Consider the example quoted above. Essentially it requires that different forms of the same information can be present - one of the most standard accessibility requirements. Its most common application scenario is for providing text equivalents to media objects for which a user does not have, or cannot use, an appropriate player. In the extreme.dtd this paper is written in, the DTD includes the following:

<!--                      GRAPHIC                               -->
<!--                      GRAPHIC may be used by itself for an
                          unnumbered, untitled illustration, or
                          used in FIGURE when the illustration
                          should be numbered and, optionally,
                          The "figname" attribute contains an
                          entity reference that identifies the
                          The "scale" attribute contains a number
                          that indicates the percentage the graphic
                          should be scaled.  -->

<!ELEMENT graphic         EMPTY                                   >
<!ATTLIST graphic
                 figname  ENTITY                      #REQUIRED
                 scale    CDATA                       "100"       >

Apparently, this part of this document specification fails the requirement, since it does not allow for an explicit association of alternative information. However, the DTD does meet checkpoint 1.1 - the figure element in which the graphic can be contained allows for a title and a caption. If the graphic element was only able to be included in a figure element, then all graphic elements would have an alternative included. In cases where the appropriate alternative is nothing (such as a decorative graphic used for visual aesthetics, for which there is no nonvisual equivalent) the title and caption can of course be left blank.

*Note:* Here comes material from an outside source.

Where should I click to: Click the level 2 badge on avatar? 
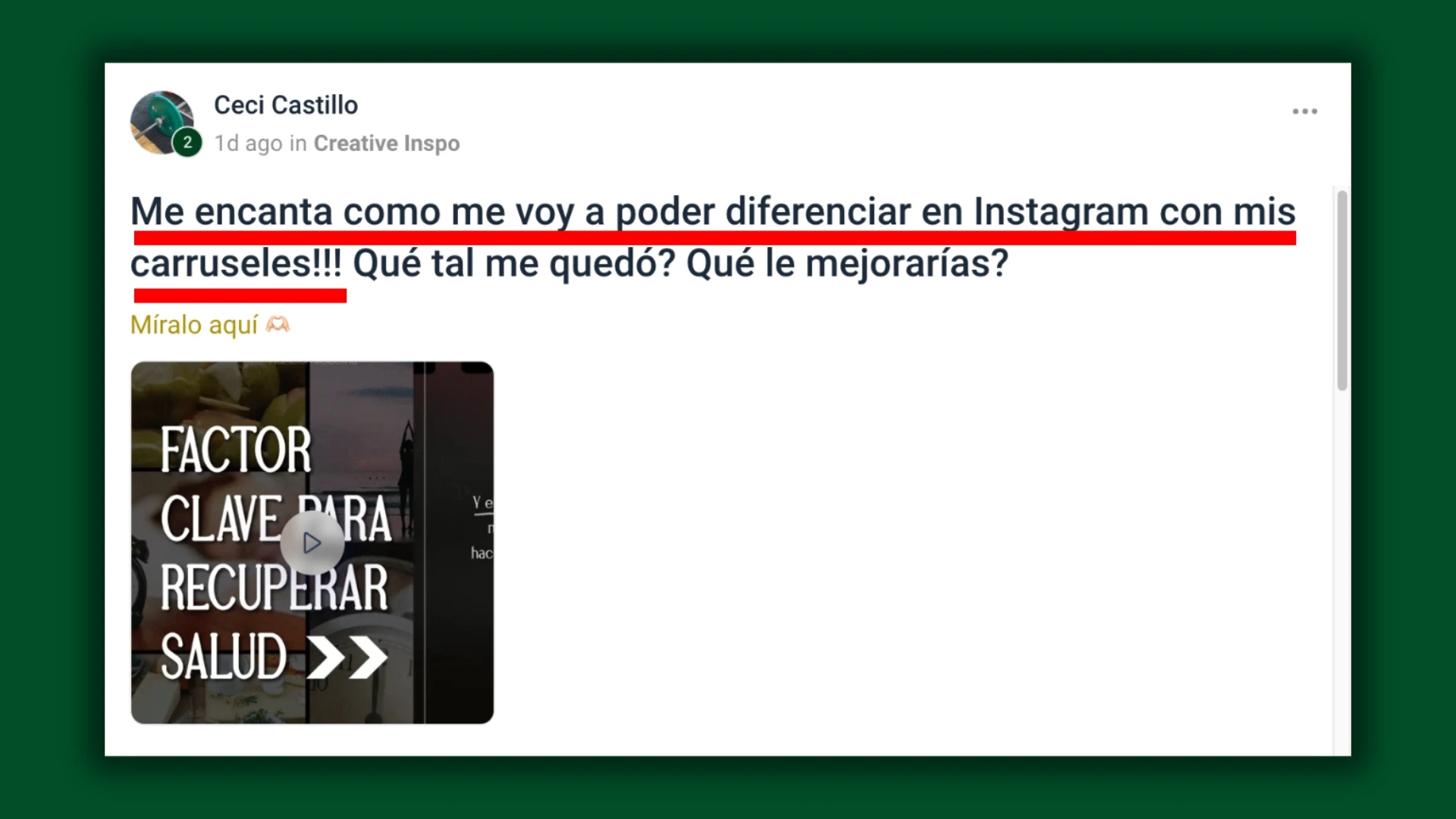[x=187, y=143]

But what is the impact on actual people - why does it matter whether the figure wrapper is used or not? It is still possible to provide, in the text of the paper, an explanation of what the graphic is. So it is possible to satisfy the associated requirement of WCAG [Web Content Accessibility Guidelines] [WCAG1], to ensure that all non-text elements have a text equivalent. This means that a person who reads the entire paper can get the information that is presented in an image included using a graphic element. But there is no way to check that except read the entire paper - a long-winded approach to ensuring that someone has understood what is being presented.

The lack of an explicit association, however, limits the utility of the document, and thereby the usability and accessibility. Where there is an explicit association, a reference to a graphic element in a page (whether verbal, such as "the third chart", or an explicit Xpointer-type URI reference to the same thing) is useless to someone who cannot see the graphics. By contrast, the HTML 4 specification for the img element allows for both the required alt attribute - a short piece of text, which can play the role of the image, and the optional longdesc attribute a URI reference to a document or document fragment which contains a full description of the image in question. These two attributes allow the reader to either roughly identify the place in the paper which is being referred to, or discuss this part in detail.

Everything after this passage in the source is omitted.